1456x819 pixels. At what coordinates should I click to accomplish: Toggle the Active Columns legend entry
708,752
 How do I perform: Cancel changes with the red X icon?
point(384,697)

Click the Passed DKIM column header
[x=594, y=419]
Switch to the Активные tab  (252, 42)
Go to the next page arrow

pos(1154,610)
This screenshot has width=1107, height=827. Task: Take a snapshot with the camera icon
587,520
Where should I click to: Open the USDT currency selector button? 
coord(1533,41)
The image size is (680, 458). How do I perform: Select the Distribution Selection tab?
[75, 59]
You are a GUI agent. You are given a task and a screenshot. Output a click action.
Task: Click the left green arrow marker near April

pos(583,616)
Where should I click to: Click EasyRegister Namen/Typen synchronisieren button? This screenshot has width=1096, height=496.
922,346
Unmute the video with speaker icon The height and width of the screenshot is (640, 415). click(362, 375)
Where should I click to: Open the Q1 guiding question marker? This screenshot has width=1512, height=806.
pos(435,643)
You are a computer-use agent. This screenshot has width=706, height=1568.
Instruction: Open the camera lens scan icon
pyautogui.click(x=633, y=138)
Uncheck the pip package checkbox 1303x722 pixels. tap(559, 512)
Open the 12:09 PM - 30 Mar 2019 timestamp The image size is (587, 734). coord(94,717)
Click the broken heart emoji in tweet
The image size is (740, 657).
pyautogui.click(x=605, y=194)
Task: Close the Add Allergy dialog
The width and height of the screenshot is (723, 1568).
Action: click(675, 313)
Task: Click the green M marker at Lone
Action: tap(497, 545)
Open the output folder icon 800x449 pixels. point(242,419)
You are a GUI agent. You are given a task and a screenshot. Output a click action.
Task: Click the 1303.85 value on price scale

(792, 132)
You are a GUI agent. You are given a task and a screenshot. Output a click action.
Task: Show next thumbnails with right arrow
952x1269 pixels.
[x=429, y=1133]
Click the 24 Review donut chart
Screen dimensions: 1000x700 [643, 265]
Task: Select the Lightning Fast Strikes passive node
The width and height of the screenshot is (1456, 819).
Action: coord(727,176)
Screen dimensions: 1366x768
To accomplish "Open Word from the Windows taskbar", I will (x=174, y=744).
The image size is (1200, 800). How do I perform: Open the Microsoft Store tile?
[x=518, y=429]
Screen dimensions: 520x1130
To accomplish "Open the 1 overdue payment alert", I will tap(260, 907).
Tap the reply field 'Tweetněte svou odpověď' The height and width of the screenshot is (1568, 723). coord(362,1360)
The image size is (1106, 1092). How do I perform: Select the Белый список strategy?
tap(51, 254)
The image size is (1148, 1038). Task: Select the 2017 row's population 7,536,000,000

───

**TASK INSTRUCTIONS**
Copy out precisely the lines from the line with "Uncheck the pip" to the line with "Open the output" in the material above, including those two lines and omitting all the rest.

**SOLUTION BELOW**
Uncheck the pip package checkbox 1303x722 pixels. tap(559, 512)
Open the 12:09 PM - 30 Mar 2019 timestamp The image size is (587, 734). coord(94,717)
Click the broken heart emoji in tweet
The image size is (740, 657).
pyautogui.click(x=605, y=194)
Task: Close the Add Allergy dialog
The width and height of the screenshot is (723, 1568).
Action: click(675, 313)
Task: Click the green M marker at Lone
Action: tap(497, 545)
Open the output folder icon 800x449 pixels. point(242,419)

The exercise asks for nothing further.